Travers then accompanied Raffles on his return to England in late 1816. Travers spent some time in Ireland, where he attended the wedding of his sister, Harriet, to Thomas Browne of Somerset House. In early 1817, Travers was again with Raffles in England, and often served as an escort for Raffles' new wife, Sophia. Later in 1817, That summer, Travers returned to Ireland to court Mary Leslie while Raffles toured Europe. Travers was engaged to Leslie by the end of July and travelled to Ireland on 24 July to get married.

As summer came to an end, Raffles received a posting at British Bencoolen with headquarters at Fort Marlborough in Sumatra and Travers accompanied him, leaving England in late October or early November and arriving in India on 19 March 1818 after a 14,244-mile voyage with no intermediate stops. In Bencoolen, Mary had her first child in July 1818.

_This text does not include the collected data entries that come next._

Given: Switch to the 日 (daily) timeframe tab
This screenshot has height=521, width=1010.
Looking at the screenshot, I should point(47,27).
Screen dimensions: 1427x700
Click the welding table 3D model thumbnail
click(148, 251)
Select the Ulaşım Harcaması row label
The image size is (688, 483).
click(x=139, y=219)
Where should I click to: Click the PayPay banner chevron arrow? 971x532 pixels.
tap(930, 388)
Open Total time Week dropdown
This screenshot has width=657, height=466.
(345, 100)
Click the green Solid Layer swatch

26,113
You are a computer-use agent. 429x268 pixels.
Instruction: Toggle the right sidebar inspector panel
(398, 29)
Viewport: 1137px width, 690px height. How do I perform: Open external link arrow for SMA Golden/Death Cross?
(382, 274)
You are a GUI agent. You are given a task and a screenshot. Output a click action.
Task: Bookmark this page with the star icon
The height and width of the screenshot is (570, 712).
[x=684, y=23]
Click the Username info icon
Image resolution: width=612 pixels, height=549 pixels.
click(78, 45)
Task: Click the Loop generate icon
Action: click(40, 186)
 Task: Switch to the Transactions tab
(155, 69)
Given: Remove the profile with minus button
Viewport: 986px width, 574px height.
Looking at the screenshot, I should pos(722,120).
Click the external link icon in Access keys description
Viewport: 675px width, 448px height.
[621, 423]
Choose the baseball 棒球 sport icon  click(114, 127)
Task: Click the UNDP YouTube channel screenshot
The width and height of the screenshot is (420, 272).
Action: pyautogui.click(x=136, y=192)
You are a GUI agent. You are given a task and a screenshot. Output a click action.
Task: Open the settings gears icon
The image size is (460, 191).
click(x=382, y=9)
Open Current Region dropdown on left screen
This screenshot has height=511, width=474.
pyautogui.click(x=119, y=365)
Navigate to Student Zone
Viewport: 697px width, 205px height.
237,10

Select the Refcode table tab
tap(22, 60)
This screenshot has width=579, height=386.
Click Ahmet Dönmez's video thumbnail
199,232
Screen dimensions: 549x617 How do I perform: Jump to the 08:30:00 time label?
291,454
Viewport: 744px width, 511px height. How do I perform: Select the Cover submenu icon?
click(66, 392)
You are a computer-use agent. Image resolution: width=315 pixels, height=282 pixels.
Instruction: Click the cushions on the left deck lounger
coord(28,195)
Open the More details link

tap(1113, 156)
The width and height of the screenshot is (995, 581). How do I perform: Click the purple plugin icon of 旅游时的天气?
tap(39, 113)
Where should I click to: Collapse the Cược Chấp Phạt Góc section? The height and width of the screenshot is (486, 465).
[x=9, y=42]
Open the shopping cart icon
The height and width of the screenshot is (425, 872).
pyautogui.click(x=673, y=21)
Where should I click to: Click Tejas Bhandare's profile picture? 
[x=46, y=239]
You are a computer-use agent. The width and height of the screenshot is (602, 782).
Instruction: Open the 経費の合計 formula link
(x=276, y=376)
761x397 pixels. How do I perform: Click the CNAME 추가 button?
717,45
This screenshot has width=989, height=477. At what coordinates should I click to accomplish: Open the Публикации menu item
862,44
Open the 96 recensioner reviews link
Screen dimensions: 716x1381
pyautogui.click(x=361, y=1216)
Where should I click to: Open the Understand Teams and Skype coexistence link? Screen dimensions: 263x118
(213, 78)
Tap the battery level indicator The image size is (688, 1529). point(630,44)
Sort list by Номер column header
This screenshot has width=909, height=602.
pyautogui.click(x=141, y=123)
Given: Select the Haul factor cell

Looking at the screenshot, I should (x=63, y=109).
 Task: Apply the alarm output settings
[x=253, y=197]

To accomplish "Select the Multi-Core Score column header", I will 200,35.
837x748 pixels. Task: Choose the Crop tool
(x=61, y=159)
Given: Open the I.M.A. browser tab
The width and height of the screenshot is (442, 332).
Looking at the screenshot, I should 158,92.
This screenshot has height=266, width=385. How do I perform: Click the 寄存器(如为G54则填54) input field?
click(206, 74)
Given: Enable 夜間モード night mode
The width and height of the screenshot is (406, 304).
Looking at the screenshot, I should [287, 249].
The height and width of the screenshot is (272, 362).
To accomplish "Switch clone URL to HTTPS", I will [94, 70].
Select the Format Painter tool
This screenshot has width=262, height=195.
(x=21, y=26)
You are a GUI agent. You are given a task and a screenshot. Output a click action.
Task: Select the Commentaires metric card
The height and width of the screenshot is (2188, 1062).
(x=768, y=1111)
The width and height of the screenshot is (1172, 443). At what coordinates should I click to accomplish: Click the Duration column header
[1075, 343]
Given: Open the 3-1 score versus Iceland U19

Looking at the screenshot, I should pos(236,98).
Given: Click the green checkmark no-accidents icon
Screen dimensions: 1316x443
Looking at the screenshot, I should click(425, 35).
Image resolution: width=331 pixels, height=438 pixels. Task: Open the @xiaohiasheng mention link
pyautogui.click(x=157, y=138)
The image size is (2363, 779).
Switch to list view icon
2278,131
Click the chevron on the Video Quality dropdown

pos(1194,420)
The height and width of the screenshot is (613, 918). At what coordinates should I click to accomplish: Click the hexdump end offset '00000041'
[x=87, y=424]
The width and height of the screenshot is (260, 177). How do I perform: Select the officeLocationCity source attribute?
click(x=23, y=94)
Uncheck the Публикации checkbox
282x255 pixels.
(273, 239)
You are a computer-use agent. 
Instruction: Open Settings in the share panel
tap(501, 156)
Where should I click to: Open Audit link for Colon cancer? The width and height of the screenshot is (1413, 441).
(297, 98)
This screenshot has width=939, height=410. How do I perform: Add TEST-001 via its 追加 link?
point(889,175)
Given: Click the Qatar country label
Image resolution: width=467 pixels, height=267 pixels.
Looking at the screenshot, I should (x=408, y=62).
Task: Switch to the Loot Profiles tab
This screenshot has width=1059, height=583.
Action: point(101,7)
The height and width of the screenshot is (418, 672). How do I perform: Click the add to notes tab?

In March 1820, Raffles appointed Travers, who had by then had a child, then his acting second assistant, to be Resident and Commandant at Singapore, to replace William Farquhar. Although Farquhar had requested the change, he decided that he preferred not to relinquish his position. After working a short time in Singapore as an assistant to Farquhar, Travers decided to return to Europe in December.

Travers eventually returned to his home to Ireland, where he did not again meet Raffles until October 1824. Raffles, and to a lesser extent, Travers, were put into financial difficulties by the Panic of 1825, and Travers had some money invested in McQuoid & Company, a concern which went bankrupt in March. In April, Travers and Mary moved to London to apartments on South Audley Street. Raffles died later that year and Travers continued to visit with Sophia and help her with a biography of Raffles which was published in 1830.

Travers' diary is a notable work used for understanding Raffles and for understanding that period in East India Company history. No volume of his diary before 1813 survives, although excerpts from the earlier period survive in a memorandum prepared by Travers at the request of Raffles second wife.

Travers died in July 1844 at Leemount, his home in County Cork, Ireland.

==Bibliography==
- Wurtzburg, Charles Edward. Raffles of the eastern isles. Hodder and Stoughton, 1954.